-- Data supplied follows --
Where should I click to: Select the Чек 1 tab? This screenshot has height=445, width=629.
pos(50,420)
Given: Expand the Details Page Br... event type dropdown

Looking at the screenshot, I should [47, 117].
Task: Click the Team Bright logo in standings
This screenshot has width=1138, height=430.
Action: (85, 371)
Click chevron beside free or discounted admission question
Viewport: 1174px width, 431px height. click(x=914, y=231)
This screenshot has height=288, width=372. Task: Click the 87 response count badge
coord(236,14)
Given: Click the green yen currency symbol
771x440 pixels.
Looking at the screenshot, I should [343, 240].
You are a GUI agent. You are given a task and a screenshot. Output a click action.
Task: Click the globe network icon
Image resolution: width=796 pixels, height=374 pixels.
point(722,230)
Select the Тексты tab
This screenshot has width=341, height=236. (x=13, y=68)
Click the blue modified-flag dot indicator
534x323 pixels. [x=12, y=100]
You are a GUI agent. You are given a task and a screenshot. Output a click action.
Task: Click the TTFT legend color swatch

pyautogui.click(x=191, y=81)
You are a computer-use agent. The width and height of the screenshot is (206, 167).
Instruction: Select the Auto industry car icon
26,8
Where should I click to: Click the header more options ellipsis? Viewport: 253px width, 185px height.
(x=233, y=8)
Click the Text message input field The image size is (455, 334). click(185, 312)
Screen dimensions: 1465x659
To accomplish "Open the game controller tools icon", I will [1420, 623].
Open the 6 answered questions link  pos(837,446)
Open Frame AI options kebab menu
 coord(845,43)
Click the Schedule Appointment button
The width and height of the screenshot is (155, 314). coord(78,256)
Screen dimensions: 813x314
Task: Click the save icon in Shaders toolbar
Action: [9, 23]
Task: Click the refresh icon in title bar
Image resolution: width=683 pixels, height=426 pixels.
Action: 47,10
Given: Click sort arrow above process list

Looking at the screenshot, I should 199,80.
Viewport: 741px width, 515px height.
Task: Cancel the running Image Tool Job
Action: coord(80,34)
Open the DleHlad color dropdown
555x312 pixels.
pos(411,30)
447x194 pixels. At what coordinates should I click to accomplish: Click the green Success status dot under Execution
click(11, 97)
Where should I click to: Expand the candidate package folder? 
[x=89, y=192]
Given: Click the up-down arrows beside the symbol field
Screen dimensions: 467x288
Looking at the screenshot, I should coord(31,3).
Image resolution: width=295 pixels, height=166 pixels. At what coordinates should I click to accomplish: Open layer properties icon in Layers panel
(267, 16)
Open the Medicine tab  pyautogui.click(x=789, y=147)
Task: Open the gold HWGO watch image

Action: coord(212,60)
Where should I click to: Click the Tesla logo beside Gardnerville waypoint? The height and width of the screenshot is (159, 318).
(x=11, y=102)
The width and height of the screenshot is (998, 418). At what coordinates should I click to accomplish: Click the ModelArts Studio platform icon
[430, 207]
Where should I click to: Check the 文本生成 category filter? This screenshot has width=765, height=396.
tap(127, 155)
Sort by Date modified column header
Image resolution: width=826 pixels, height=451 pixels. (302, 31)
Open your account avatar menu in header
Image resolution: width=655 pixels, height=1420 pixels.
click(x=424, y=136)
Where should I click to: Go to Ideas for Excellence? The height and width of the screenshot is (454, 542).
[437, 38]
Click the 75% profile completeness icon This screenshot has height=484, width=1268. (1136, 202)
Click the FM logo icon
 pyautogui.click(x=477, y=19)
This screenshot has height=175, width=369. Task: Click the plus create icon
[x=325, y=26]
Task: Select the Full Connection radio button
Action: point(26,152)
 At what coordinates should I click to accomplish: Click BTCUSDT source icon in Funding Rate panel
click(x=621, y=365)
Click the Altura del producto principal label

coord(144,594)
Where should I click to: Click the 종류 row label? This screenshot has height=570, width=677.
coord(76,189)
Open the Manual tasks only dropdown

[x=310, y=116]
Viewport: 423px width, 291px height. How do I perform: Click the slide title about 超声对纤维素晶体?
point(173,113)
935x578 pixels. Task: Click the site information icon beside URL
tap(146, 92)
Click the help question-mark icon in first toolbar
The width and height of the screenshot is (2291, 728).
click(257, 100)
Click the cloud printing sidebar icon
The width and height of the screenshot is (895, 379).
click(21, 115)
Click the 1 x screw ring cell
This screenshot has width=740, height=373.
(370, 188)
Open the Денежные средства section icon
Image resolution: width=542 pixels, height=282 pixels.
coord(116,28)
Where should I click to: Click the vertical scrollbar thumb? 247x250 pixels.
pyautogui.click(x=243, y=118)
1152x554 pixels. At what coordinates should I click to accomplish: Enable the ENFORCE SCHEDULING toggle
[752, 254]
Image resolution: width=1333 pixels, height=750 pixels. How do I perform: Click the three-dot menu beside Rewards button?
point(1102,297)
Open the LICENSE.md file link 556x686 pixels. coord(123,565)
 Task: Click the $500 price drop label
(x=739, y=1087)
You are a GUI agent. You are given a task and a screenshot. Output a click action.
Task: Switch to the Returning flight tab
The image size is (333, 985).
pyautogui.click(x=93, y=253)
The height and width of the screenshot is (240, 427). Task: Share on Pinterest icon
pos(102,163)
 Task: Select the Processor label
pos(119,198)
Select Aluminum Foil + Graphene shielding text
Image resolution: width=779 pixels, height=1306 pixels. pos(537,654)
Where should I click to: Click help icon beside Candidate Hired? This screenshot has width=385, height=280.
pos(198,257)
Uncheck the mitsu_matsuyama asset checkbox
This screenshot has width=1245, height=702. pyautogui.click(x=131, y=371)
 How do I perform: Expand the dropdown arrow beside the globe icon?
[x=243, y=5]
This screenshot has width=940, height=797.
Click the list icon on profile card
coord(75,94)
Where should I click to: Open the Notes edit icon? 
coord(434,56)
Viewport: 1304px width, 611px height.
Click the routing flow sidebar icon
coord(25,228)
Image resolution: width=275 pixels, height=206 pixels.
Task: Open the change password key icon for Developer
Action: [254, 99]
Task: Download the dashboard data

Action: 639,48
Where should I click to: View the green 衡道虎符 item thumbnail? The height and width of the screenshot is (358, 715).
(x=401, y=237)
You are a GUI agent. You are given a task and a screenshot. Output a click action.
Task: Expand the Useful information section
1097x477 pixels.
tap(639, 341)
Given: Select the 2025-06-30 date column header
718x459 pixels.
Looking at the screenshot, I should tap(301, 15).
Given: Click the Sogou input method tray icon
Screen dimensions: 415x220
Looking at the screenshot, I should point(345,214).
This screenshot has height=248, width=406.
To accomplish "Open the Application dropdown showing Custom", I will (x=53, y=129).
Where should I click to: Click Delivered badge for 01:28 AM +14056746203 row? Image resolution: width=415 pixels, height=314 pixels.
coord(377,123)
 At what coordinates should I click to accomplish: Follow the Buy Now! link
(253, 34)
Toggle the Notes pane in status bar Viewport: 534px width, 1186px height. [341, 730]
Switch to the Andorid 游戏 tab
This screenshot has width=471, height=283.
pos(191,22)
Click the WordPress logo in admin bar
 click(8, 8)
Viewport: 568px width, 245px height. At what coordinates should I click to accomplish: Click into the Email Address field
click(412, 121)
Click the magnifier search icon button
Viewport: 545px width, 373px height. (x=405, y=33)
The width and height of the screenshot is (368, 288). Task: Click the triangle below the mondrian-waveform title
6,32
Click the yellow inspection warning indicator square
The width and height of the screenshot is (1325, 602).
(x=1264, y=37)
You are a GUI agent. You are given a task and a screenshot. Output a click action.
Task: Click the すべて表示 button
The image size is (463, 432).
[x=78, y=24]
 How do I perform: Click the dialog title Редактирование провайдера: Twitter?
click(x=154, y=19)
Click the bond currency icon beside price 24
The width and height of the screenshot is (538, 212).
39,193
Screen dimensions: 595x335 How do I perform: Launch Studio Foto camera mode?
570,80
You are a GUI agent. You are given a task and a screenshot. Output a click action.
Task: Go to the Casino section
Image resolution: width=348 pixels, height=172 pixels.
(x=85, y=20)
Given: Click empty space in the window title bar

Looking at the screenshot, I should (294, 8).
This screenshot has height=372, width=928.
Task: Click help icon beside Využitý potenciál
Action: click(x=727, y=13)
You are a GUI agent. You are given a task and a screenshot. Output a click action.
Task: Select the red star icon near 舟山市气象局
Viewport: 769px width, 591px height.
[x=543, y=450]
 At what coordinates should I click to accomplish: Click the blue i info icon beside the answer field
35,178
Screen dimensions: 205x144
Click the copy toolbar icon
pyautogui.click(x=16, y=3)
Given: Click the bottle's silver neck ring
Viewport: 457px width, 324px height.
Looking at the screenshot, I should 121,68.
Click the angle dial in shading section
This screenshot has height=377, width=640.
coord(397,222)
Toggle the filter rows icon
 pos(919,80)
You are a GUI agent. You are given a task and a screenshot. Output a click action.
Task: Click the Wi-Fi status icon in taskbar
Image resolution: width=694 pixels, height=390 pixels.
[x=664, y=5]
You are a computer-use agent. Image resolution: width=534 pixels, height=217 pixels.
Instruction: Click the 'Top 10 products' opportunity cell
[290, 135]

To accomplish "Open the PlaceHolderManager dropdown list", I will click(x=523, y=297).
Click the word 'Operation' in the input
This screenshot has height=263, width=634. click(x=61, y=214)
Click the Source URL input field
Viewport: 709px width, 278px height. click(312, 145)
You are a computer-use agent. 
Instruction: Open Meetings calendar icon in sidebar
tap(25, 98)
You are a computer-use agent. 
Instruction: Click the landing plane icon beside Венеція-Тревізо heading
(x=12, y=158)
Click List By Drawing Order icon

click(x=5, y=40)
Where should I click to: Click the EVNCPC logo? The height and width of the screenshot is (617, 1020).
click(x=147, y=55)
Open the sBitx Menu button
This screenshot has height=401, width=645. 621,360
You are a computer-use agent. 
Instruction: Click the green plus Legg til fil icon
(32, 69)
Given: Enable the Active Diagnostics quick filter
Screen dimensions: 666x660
-- Data supplied concluded --
Only the lines containing "will" are needed; pull them out of the listing.

* [Expected answer]:
To accomplish "Open the game controller tools icon", I will [1420, 623].
To accomplish "Open the Application dropdown showing Custom", I will (x=53, y=129).
To accomplish "Open the PlaceHolderManager dropdown list", I will click(x=523, y=297).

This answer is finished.